*** Exercise data Section Begins ***

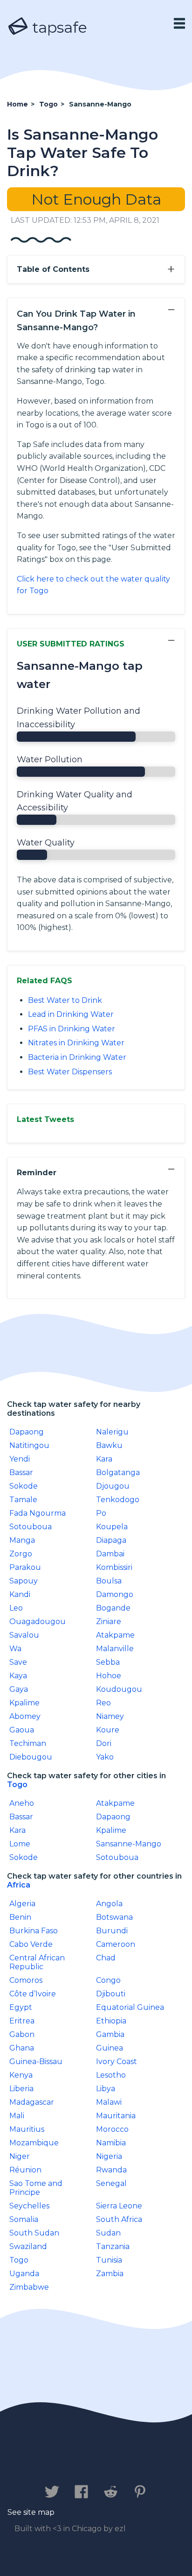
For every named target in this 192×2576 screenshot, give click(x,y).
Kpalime (24, 1702)
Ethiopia (111, 2020)
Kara (104, 1459)
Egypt (20, 2007)
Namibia (111, 2142)
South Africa (119, 2219)
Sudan (108, 2232)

*** Exercise data Section Ends ***

▶ Aim of the exercise
Please copy out each line above exactly as written, but not the pictures.

▶ Output of the exercise
For every named target in this 192×2576 screenshot, give click(x,y).
Kpalime (24, 1702)
Ethiopia (111, 2020)
Kara (104, 1459)
Egypt (20, 2007)
Namibia (111, 2142)
South Africa (119, 2219)
Sudan (108, 2232)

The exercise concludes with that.